Below are some records. Return exactly the lines from the one with "The height and width of the screenshot is (189, 337)." to the one with "Task: Expand the UID account chevron", and nothing else.

Source material: Begin

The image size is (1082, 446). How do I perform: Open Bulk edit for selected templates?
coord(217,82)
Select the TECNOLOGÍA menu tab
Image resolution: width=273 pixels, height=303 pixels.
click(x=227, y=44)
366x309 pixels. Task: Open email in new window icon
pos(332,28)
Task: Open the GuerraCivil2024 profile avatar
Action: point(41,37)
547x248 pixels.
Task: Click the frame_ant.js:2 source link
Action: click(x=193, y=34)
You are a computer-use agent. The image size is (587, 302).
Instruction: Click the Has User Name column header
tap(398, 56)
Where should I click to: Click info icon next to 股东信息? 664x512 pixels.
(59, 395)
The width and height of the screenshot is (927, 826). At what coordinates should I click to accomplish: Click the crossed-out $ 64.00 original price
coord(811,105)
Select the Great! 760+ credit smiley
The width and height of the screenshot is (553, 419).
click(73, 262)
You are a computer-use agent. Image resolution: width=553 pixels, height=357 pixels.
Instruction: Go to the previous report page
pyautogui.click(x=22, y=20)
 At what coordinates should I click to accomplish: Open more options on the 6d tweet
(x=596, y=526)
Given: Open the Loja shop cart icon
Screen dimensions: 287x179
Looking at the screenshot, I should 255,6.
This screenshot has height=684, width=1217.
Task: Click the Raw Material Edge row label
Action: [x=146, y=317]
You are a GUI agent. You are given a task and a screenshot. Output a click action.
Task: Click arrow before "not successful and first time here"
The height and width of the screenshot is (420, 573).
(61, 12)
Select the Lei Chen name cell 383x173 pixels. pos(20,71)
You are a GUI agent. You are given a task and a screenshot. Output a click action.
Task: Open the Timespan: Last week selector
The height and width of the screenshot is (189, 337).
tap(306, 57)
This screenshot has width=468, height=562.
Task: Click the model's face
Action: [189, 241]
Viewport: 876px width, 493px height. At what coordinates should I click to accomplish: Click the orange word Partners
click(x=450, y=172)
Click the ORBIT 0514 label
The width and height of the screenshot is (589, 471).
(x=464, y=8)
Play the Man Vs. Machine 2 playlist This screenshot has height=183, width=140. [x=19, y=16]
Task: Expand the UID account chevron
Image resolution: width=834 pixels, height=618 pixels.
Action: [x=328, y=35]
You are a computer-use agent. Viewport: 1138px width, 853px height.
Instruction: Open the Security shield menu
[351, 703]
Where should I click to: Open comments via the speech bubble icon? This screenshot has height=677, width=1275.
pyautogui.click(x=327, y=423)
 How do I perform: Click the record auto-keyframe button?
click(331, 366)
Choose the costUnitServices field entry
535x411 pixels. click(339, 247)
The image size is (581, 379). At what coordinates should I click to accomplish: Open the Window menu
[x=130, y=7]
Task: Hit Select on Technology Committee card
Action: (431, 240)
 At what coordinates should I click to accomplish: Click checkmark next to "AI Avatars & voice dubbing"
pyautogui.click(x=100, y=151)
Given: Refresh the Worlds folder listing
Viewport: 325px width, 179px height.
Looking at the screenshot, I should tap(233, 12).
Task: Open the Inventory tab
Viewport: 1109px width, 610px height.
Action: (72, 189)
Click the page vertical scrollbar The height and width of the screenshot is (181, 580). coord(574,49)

Source material: End

Task solution:
The height and width of the screenshot is (189, 337).
tap(306, 57)
This screenshot has width=468, height=562.
Task: Click the model's face
Action: [189, 241]
Viewport: 876px width, 493px height. At what coordinates should I click to accomplish: Click the orange word Partners
click(x=450, y=172)
Click the ORBIT 0514 label
The width and height of the screenshot is (589, 471).
(x=464, y=8)
Play the Man Vs. Machine 2 playlist This screenshot has height=183, width=140. [x=19, y=16]
Task: Expand the UID account chevron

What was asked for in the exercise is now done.